Balancing selection at the human salivary agglutinin gene (DMBT1) driven by host-microbe interactions

Abstract

Discovering loci under balancing selection in humans can identify loci with alleles that affect response to the environment and disease. Genome variation data have identified the 5' region of the DMBT1 gene as undergoing balancing selection in humans. DMBT1 encodes the pattern-recognition glycoprotein DMBT1, also known as SALSA, gp340, or salivary agglutinin. DMBT1 binds to a variety of pathogens through a tandemly arranged scavenger receptor cysteine-rich (SRCR) domain, with the number of domains polymorphic in humans. We show that the signal of balancing selection is driven by one haplotype usually carrying a shorter SRCR repeat and another usually carrying a longer SRCR repeat. DMBT1 encoded by a shorter SRCR repeat allele does not bind a cariogenic and invasive Streptococcus mutans strain, in contrast to the long SRCR allele that shows binding. Our results suggest that balancing selection at DMBT1 is due to host-microbe interactions of encoded SRCR tandem repeat alleles.

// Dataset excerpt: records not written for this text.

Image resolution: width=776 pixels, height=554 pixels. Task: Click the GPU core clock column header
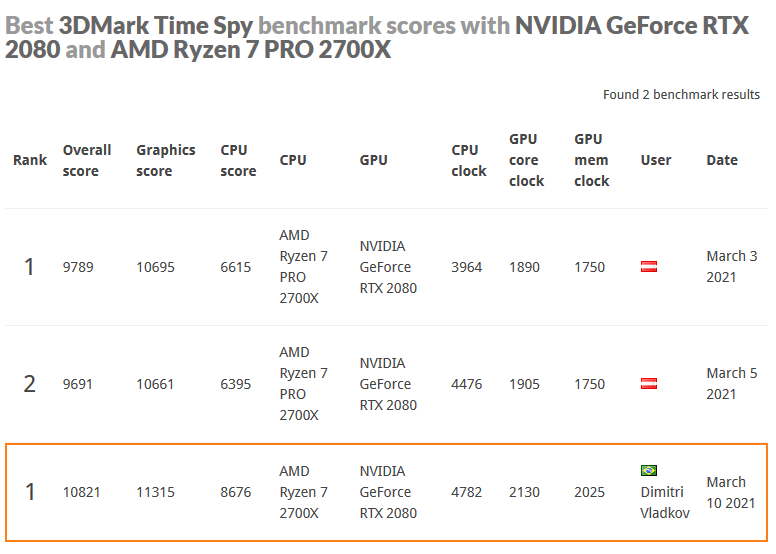pyautogui.click(x=526, y=160)
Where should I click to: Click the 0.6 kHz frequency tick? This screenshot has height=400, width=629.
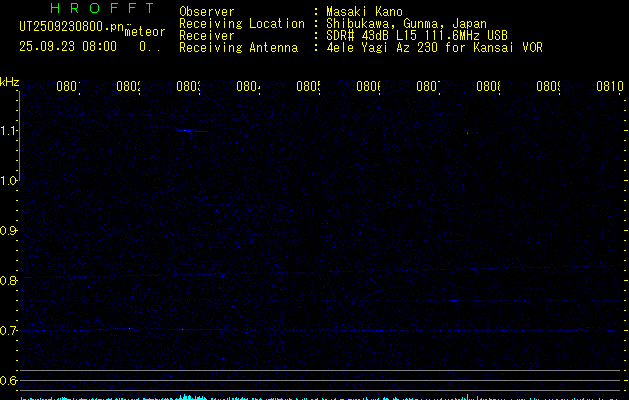pyautogui.click(x=9, y=381)
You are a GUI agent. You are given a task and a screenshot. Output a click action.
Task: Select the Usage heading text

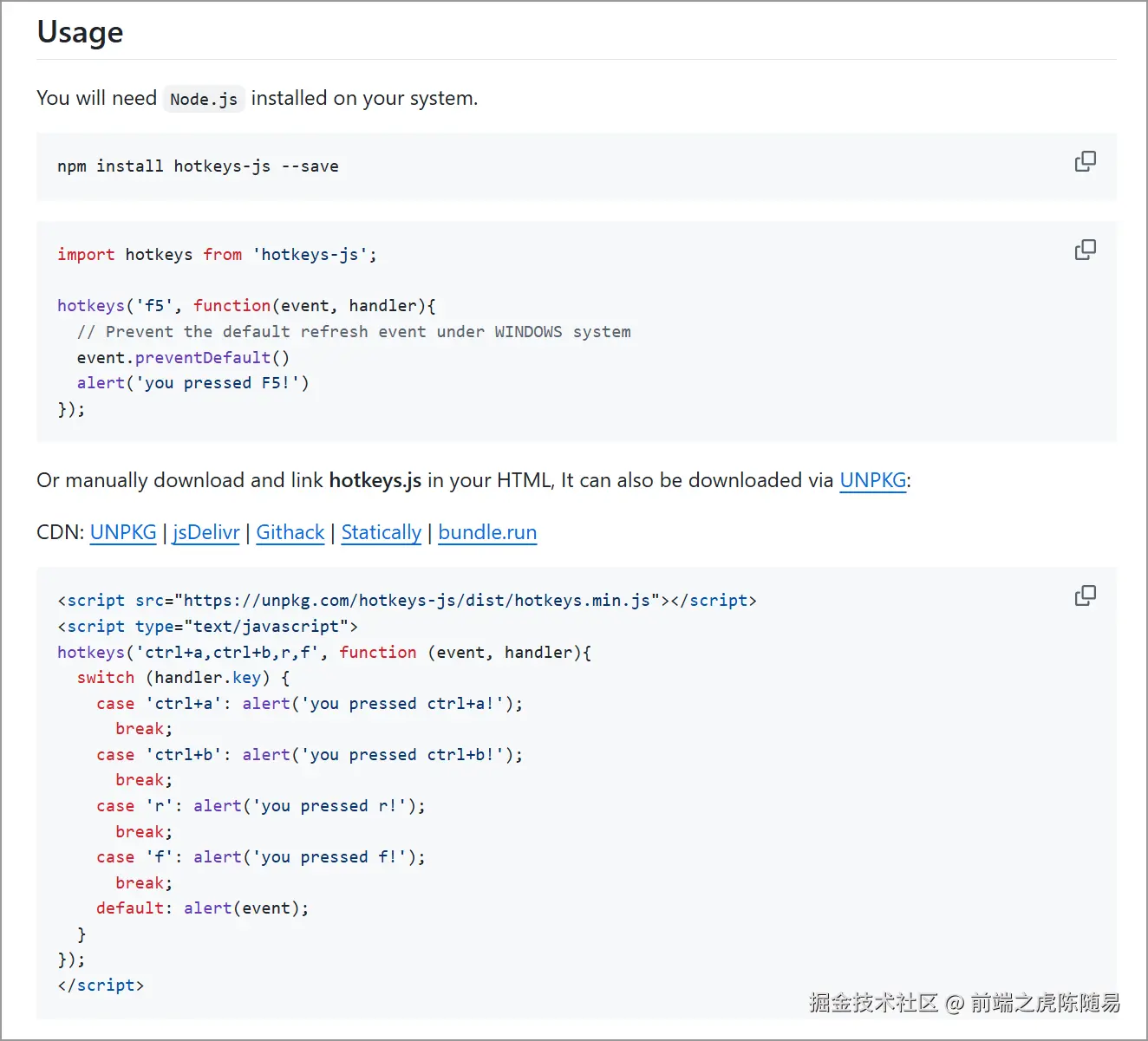click(80, 32)
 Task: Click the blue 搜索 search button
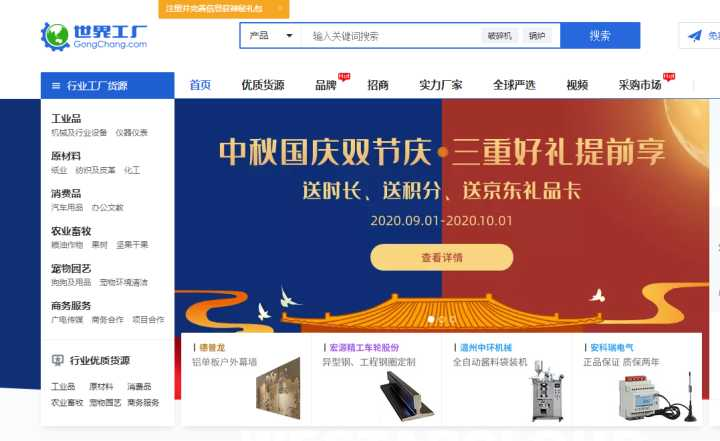click(x=600, y=35)
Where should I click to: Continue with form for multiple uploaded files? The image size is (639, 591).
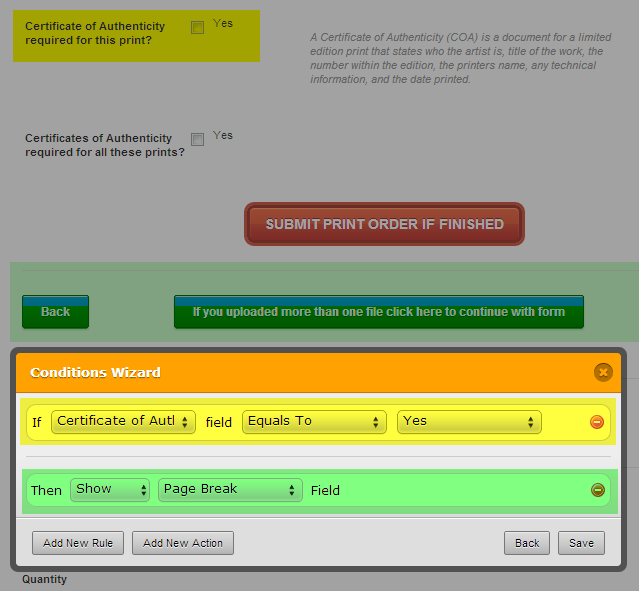point(378,312)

Keywords: biological sciences; evolutionary mechanisms; genetics.

Graphical abstract

Figure 1

Evidence for balancing selection at the human DMBT1 gene The DMBT1 gene is shown in blue, with three tracks above representing Tajima’s D measured from sequenced genomes from three populations (European-Americans from Utah (CEU) in green, Chinese from Beijing (CHB) in blue, Yoruba from Ibadan (YRI) in orange), image taken from the 1000 Genomes selection browser (https://hsb.upf.edu/). Below the DMBT1 gene the SNP rs11523871 and two CNVs thar affect the copy number of the SRCR repeats are shown. Above the tracks showing Tajima’s D are different sources of evidence of balancing selection, namely the beta statistic (Siewert and Voight, 2017), the NCD statistic (purple (Bitarello et al., 2018), trans-specific variants (Leffler et al., 2013), and composite likelihood ratio tests (DeGiorgio et al., 2014).

Figure 2

Association of rs11523871 and DMBT1 SRCR repeat copy number (A and B) For two populations, CEPH (A) and YRI (B), the distributions of DMBT1 SRCR repeat domain copy numbers associated with the rs11523871-A allele (blue, above the x axis) and rs11523871-C (red, below the x axis) are shown. The y axis shows the number of observations in the two samples (CEPH n = 263, YRI n = 116).

Figure 3

DMBT1 gene expression and rs11523871 genotype (A) Tissue expression of DMBT1 across 54 tissues, ordered by mean expression level, from RNAseq data. Data and image from the GTEx Portal Locus Browser v.8. (B) Violin plots show rs11523871 genotype and expression level for the three tissues showing a statistically significant relationship. Median and interquartile range are shown by the white line and grey box. (C) Boxplots showing rs11523871 genotype and expression level in duodenum from 41 healthy patients, normalized against two different housekeeping genes. Left boxplot shows data normalized to RPLP0 expression; right boxplot shows data normalized to UBC expression. Boxplots indicate median, interquartile range, and range.

Figure 4

Identification of transcripts spanning the SRCR repeats in DMBT1 The DMBT1 allele from the genome assembly, with 14 tandemly arranged SRCR repeats highlighted in blue, is shown at the top of the figure, with GRCh38 coordinates as a scale immediately underneath. The sequence alignment of single-molecule sequencing reads mapping to the DMBT1 gene are shown, with at the bottom, the genome features format file (GFF) derived from the sequence alignments. In the GFF image, black boxes indicate complete SRCR repeats, with the total number of tandemly repeated SRCR repeats for that transcript highlighted in red on the left of the particular transcript.

Figure 5

Differential binding of S. mutans by DMBT1 isoforms in saliva Blots of SDS-PAGE gels with saliva from different individuals with DMBT1 size isoforms I–IV. (A and B) (A) probed using a biotinylated S. mutans SpaP A, Cnm strain and (B) probed with DMBT1-specific antibodies. The positions of DMBT1 on both blots is indicated. Note that DMBT1 isoform size differences are not seen, as they are not resolved at the SDS-PAGE gel density used before the blotting.